MtNAD1 associates with the autophagy complex to contribute to the degradation of immunity‐related proteins in Medicago truncatula nodules

Summary Plant immunity is suppressed in the symbiotic nodule cells, thereby facilitating rhizobial infection. Medicago truncatula NODULES WITH ACTIVATED DEFENSE1 (MtNAD1) is crucial for suppressing immunity in nodules; however, its molecular function is unclear. We explored the molecular basis of the role of MtNAD1 in suppressing innate immunity in M. truncatula nodules. Medicago truncatula mutants lacking MtATG7 produced defective nodules, sharing some similarities with the Mtnad1 mutant nodules.

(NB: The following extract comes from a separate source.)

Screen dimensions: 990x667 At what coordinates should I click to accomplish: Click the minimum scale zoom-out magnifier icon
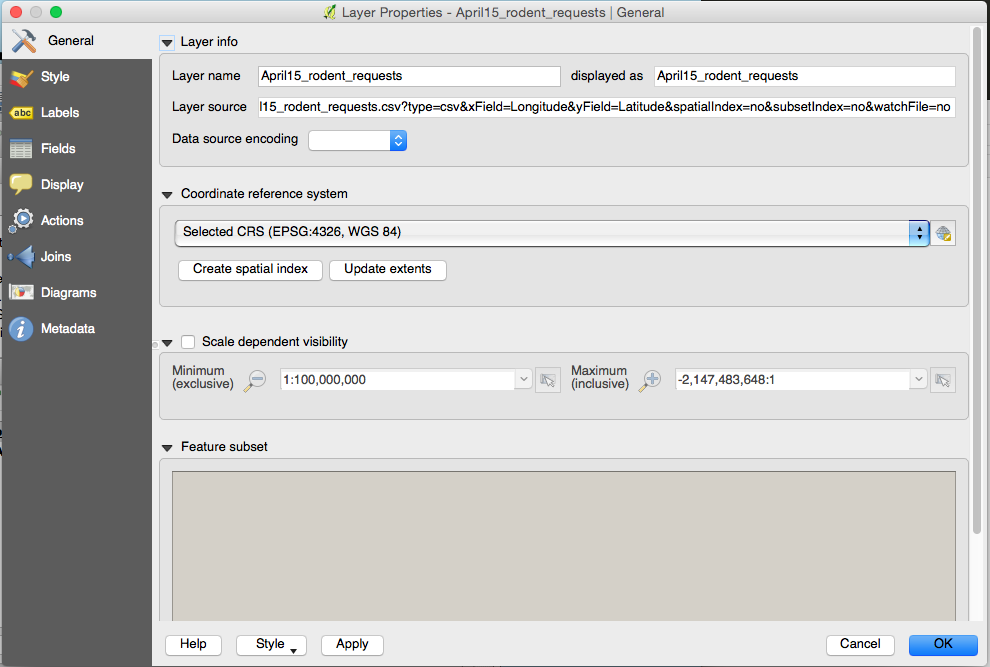point(257,379)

Furthermore, MtNAD1 interacted with several immunity‐related proteins, including BAX‐inhibitor1a (MtBI‐1a), two Lysin‐motif proteins (MtLYM1/2), Pathogenesis‐related10 (MtPR10c/d), MtMPK3/6, and two Lysin‐motif receptor kinases (MtLYK8/9). In addition, MtNAD1 and the autophagy pathway contributed to the reduction of MtBI‐1, MtPR10c/d, and MtLYM1/2 protein levels in planta . Knocking out either the MtBI‐1 or MtLYM1/2 gene in the M. truncatula nad1 mutant can partially restore the defective nodules of the nad1 mutant. Our results demonstrate that MtNAD1 associates with the autophagy pathway by interacting with MtATG8, contributing to the degradation of several immunity‐related proteins in M. truncatula nodules during rhizobial colonization and thereby supporting the development of a successful symbiosis.